EXERCISES →
a) Translate this sentence from the sabbatical trip post into Spanish: "From there, we went to a campground in Paducah, KY where we were serenaded by cicadas and bullfrogs."
b) Does the sabbatical trip post back each statement? Answer yes or no for each, and quote the words from the post that settle it.
(i) The couple had sold their pop-up camper.
(ii) The new mattress was bought in Kentucky.
(iii) The campground in MO had the bathrooms and wifi it advertised.
c) List every state that the sabbatical trip post says the couple were in during this trip. Give each one the way the post names it.

EXCERPT TO READ →
##########
Sunday, July 17, 2016

Sabbatical trip, part one


Hal and I left on the morning of June 1, him celebrating his retirement and me finishing my Sabbatical.

Unable after his heart attack of 2012 to crank up our pop-up camper, and me unable to do it after my wrist surgery, we had sold it.  When we had not received the major grant for which we had applied for the Sabbatical, he hand-built a ledge vardo on the bed of a utility trailer that we have owned since Nebraska.  He had looked at ideas online but had come up with the design and played with it, changing things along the way.  His daughter, Katherine, painted symbols of faith on the outside, and I got out my sewing machine for the first time in a long time and, flying by the seat of my pants, sewed curtains, and  then I crocheted two afghans...finishing one along the way.  With the help of a dear friend, he finished it right at the end of May while we were on the road, and was planning the things he needed to tweak once we got home.

Oh, that vardo!  We had more conversations along the road with people who came driving up to us in parking lots, rest stops, campgrounds.   I had thought he was nuts (after all, folks, he married me, he couldn't have been all there), but have fallen in love with our tiny little home-away-from-home.  In Kentucky, a mulejumper (more on that in another blog post) and his wife prayed with us in a parking lot.  At a gas station, two ladies pulled up and asked if they could take a picture of our "chicken coop" - we both busted out laughing and explained it was a camper!   We had a man in his 70's come up and offer to buy it in a Walmart parking lot in Wyoming - his grandchildren rode the rodeo circuit, and he was looking for something that exact size to take with him. People asked Hal for details and for instructions, and he always took the time to explain what he had done, what he had tried that didn't work, and patiently showed them what they asked to see.

We lost our first set of mattresses because the front window was not as waterproof as we had thought, and ended up leaving them in OK with a friend of mine (that I had not seen since fifth grade) for her to dispose of, and buying a new mattress in Wicheta, KS.  Not a souvenir I had ever anticipated buying!  And I'll admit it was a little unnerving the two times that someone pulled up alongside us and motioned to roll the windows down to tell us the back door was open - thankfully we had lost nothing either time.  The house-door deadbolt lock had loosened from the vibrations (remember, utility trailer, no shocks or struts) so we ended up putting a hasp lock with a padlock on it, after which it never jiggled loose again.
 
We visited along the way, from PA to my sisters and their families in Mount Olive, NC - we celebrated our fourteenth wedding anniversary at the scene of the crime in the town where we were married.  We moved on to visit with Hal's seminary mentor and his wife, people who have become dear to me over the years.  Good food, good conversation, and a rousing game of "Sequence." 

From there, we went to a campground in Paducah, KY where we were serenaded by cicadas and bullfrogs.  We accidentally crossed the Illinois border and turned around asap as we were carrying firearms - legally in most states but not IL - and did not realize that we were crossing the border until it was too late.  Next was a campground in MO that advertised bathrooms and wifi and had neither, but did have a critter skittering across our roof in the middle of the night.  Around the time the critter woke us, we heard a flush - of a toilet that was obviously NOT hooked up to the sewer hook-up right...and were very grateful to have annointing balm - which is good not only for healing annointing, but for annointing the upper lip and praying that the smell of the raw sewage would be alleviated by the soothing scents of the balm.  This was where we discovered that the mattresses were "a little damp," but had no choice but to sleep on them.  Well, that, or find a non-scary motel in the middle of nowhere (seriously, this campground was the stuff horror movies were made of and we were too tired to go on).
##########
SOURCE INFORMATION →
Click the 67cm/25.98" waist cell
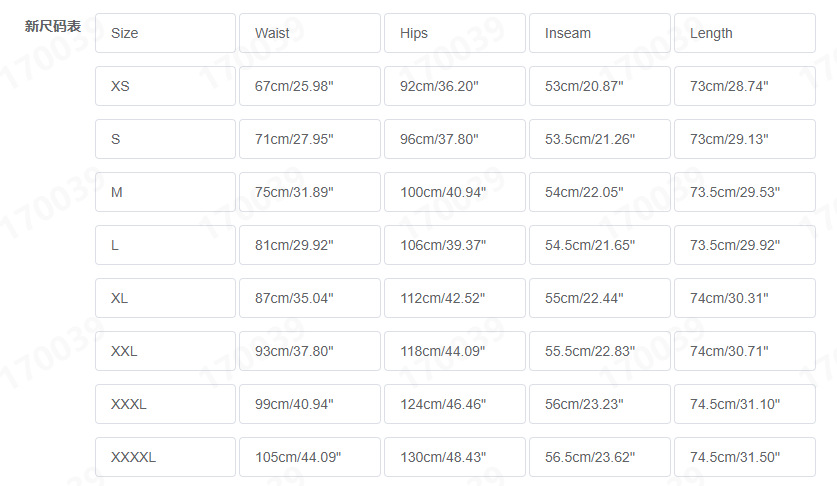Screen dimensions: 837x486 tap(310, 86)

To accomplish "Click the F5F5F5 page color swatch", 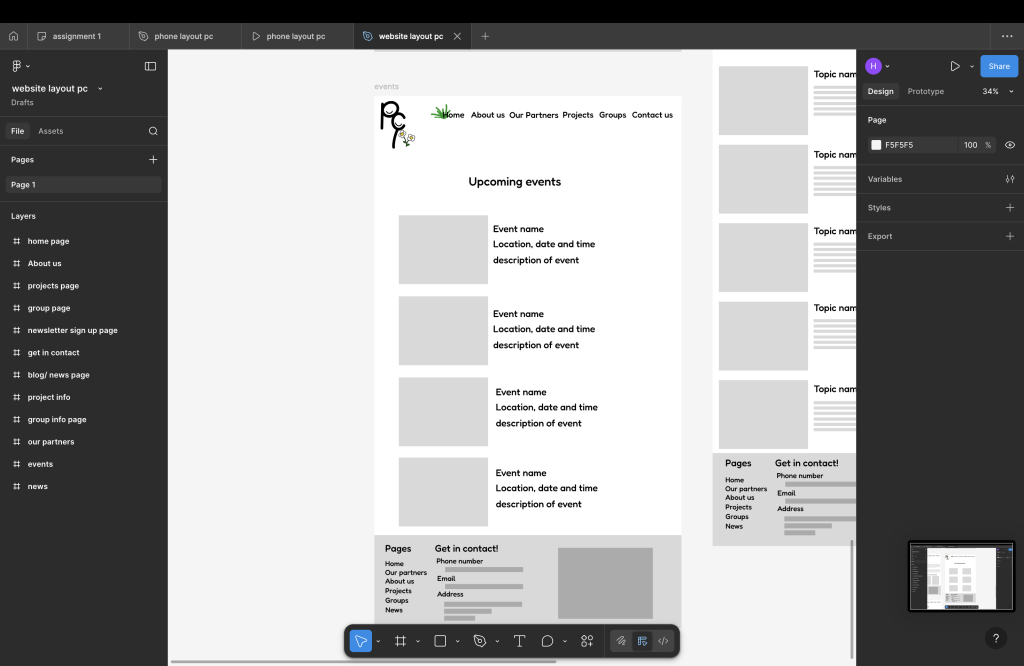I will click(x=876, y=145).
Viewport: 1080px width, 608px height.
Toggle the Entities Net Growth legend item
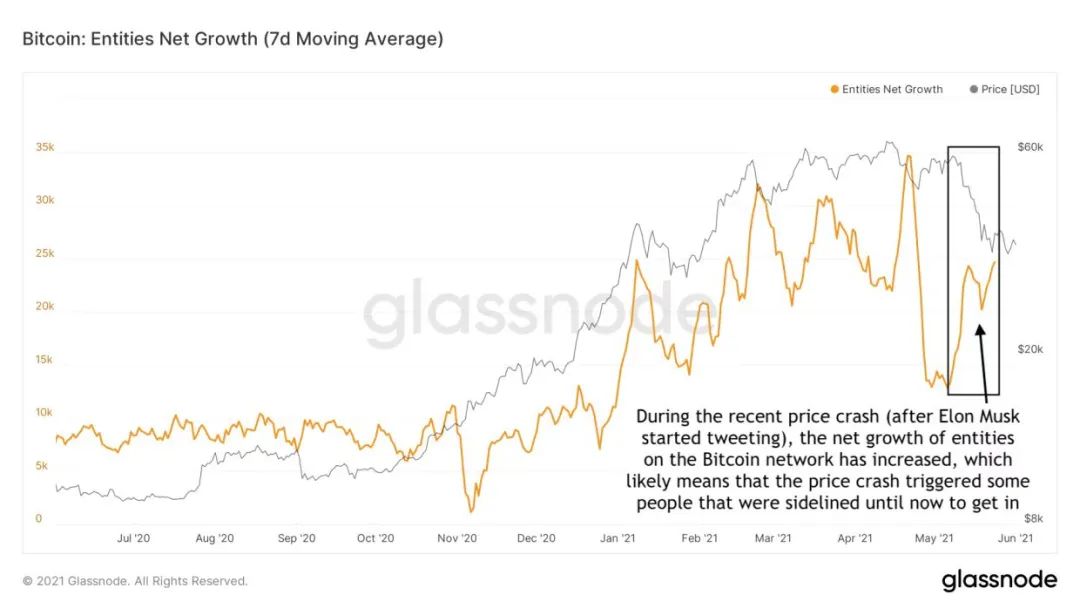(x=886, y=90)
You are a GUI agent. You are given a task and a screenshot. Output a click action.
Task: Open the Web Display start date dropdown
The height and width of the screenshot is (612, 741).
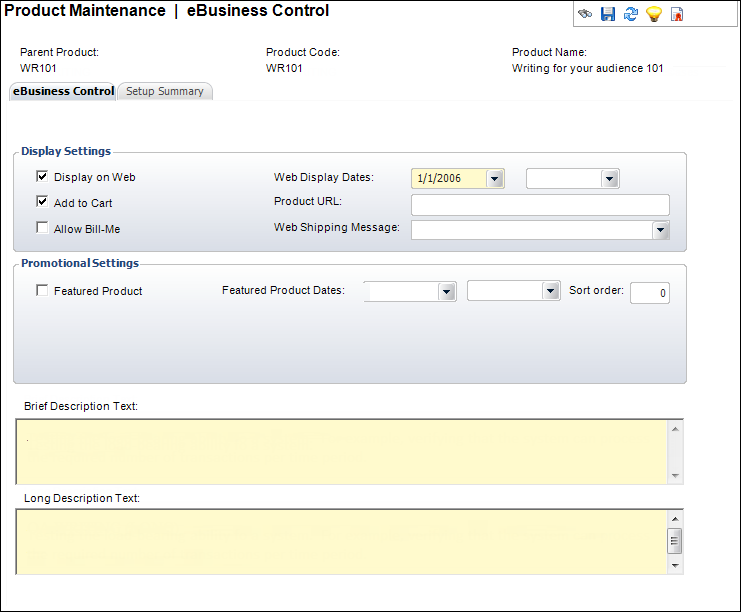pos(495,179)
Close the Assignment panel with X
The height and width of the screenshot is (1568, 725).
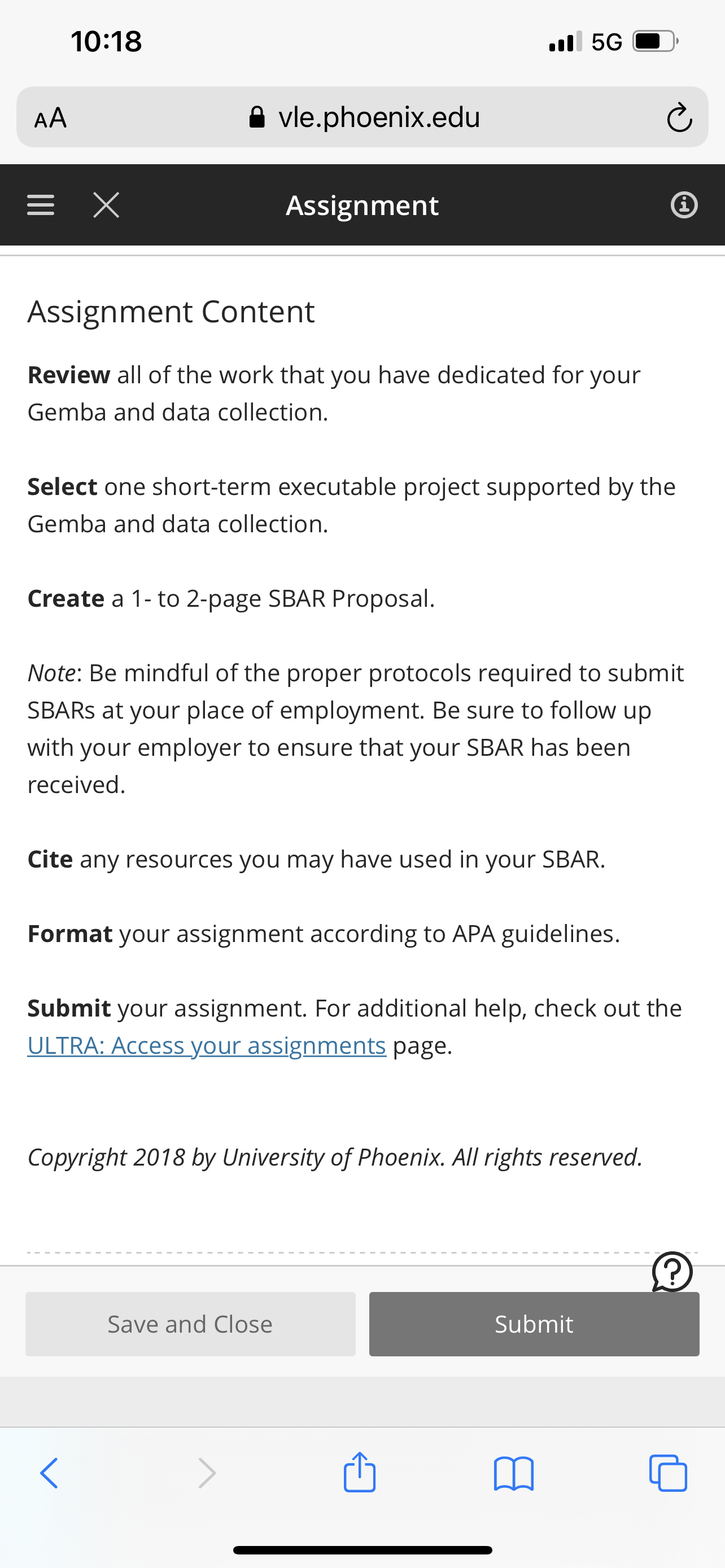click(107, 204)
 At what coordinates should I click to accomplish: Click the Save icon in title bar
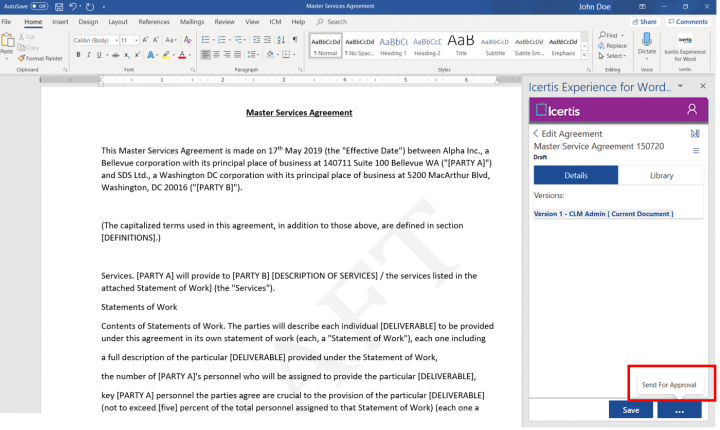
##########
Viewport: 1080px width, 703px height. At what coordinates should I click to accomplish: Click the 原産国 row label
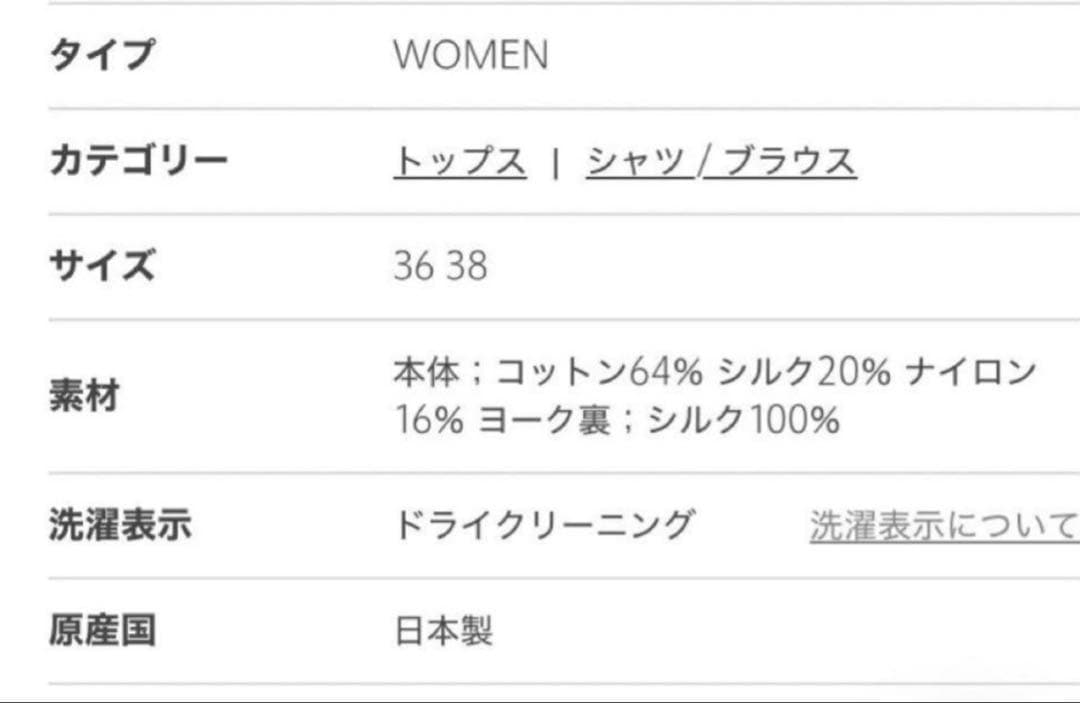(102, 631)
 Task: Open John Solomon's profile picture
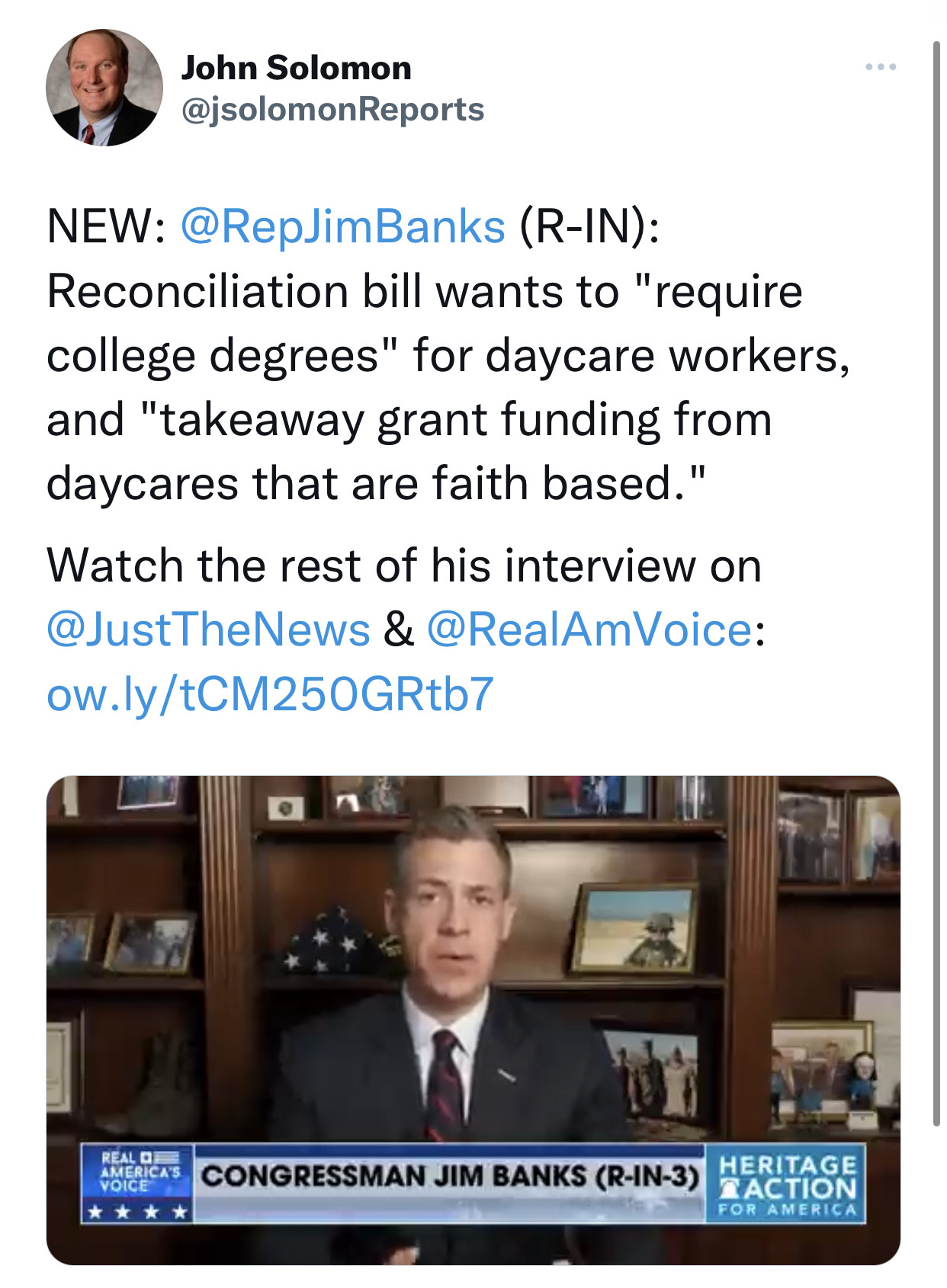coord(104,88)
##########
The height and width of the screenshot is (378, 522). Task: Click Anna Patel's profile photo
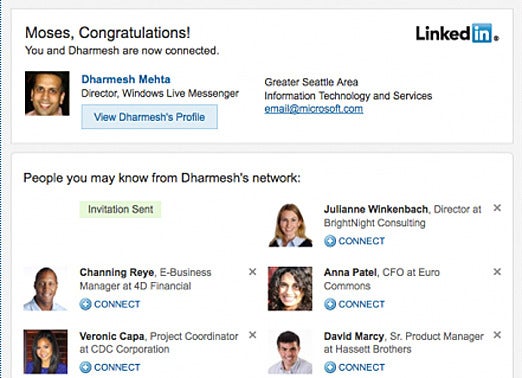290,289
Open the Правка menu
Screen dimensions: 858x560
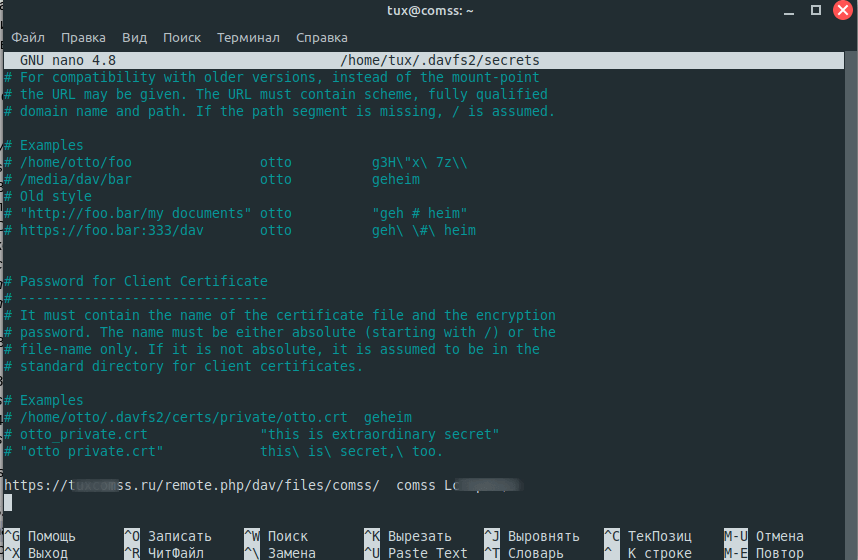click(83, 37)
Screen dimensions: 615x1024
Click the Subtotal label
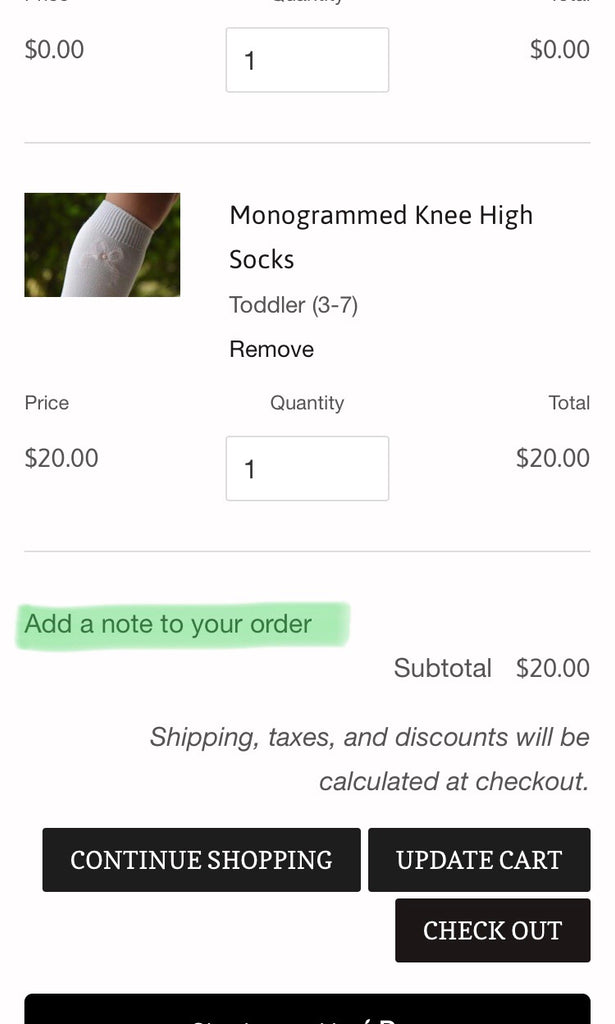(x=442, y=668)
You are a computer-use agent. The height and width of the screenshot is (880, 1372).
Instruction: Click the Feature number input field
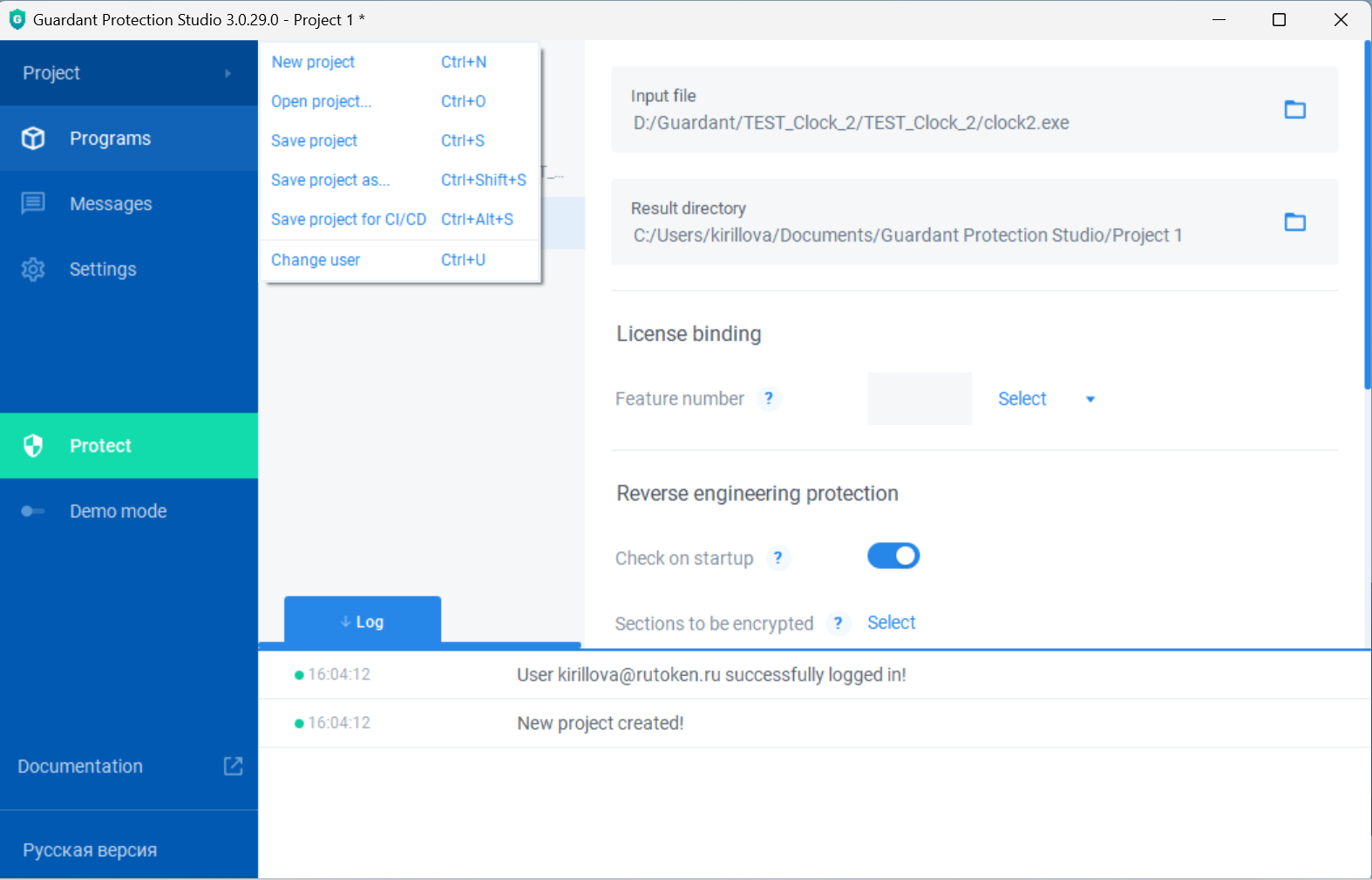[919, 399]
##########
ANSWERS FOR THE EXERCISE →
a) Desde allí, fuimos a un campamento en Paducah, KY, donde nos dieron una serenata las cigarras y las ranas toro.

b)
(i) Yes: "we had sold it."
(ii) No: "buying a new mattress in Wicheta, KS."
(iii) No: "advertised bathrooms and wifi and had neither."

c)
- Kentucky (KY)
- Wyoming
- OK
- KS
- PA
- NC
- Illinois (IL)
- MO